Poi udì la folla mormorare riverente, e si girò di scatto. Allora vide un piccolo punto luminoso apparire a mezz’aria. Crebbe, e divenne troppo brillante per essere fissato. Barrent ricordò le parole di Zio Ingemar. “A volte il Nero ci ricompensa apparendo davanti a noi in tutta la sua spaventosa bellezza di fuoco. Sì, Nipote, io ho avuto il privilegio di vederlo. Due anni fa apparve dopo la conclusione dei Giochi. E nella stessa occasione apparve l’anno precedente…”

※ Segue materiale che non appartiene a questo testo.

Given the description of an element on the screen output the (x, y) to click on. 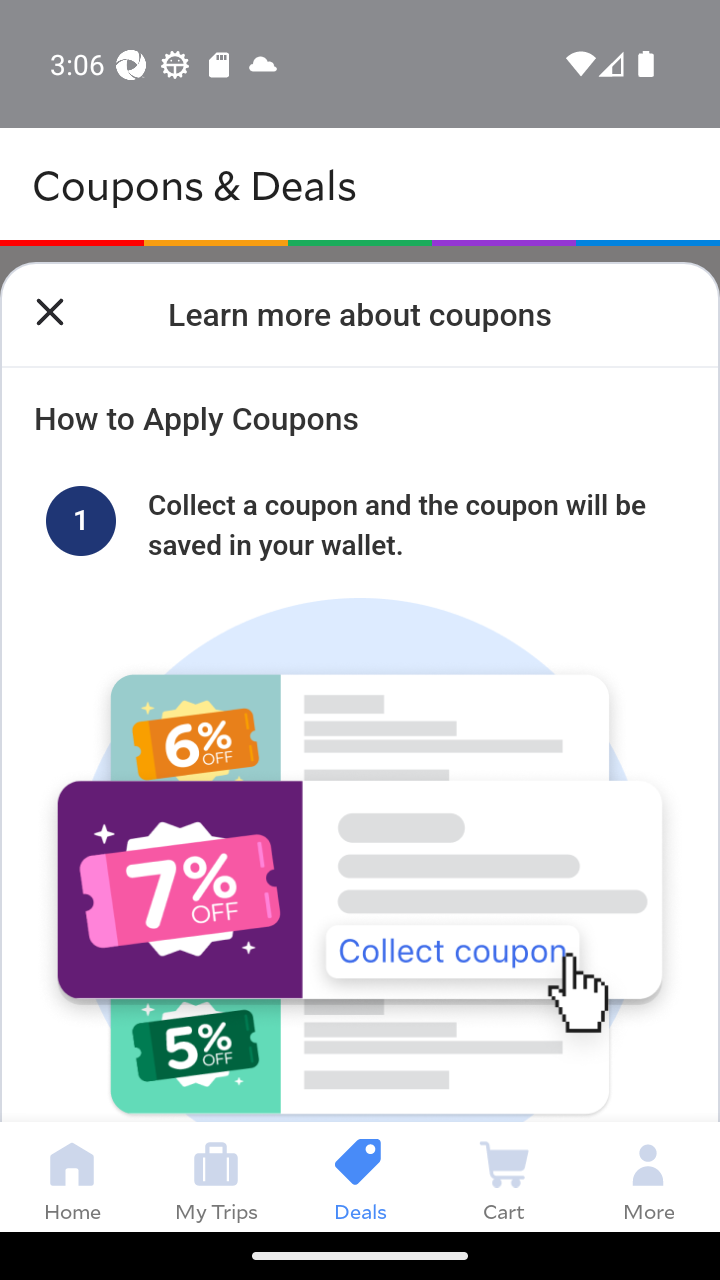
Home (72, 1176)
My Trips (216, 1176)
Deals (360, 1176)
Cart (504, 1176)
More (648, 1176)
Given the description of an element on the screen output the (x, y) to click on. 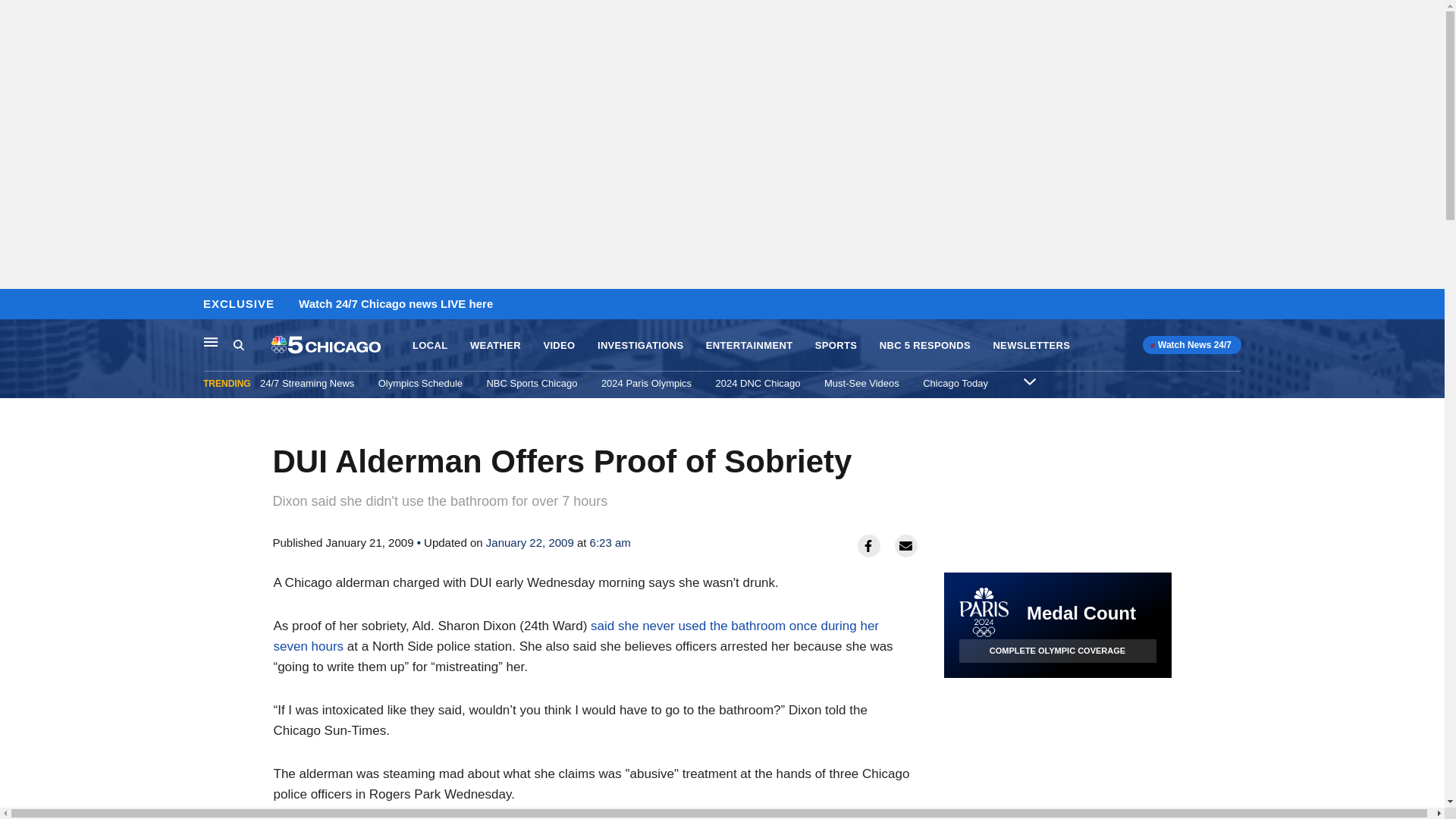
NBC Sports Chicago (531, 383)
NBC 5 RESPONDS (925, 345)
ENTERTAINMENT (749, 345)
NEWSLETTERS (1031, 345)
Skip to content (16, 304)
SPORTS (836, 345)
Search (252, 345)
COMPLETE OLYMPIC COVERAGE (1057, 650)
VIDEO (559, 345)
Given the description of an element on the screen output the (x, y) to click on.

Il punto era diventato una sfera rossa e gialla del diametro di circa sei metri. A un tratto il centro si assottigliò, e la parte superiore divenne scura. C’erano due globi, adesso. Uno luminoso e uno nero, congiunti da un sottile filamento.
E mentre Barrent fissava il globo nero, lo vide trasformarsi nella inconfondibile testa cornuta del Nero…
Cercò di fuggire ma la mostruosa figura si lanciò in avanti e lo avvolse. Cercò di gridare. Ma svenne.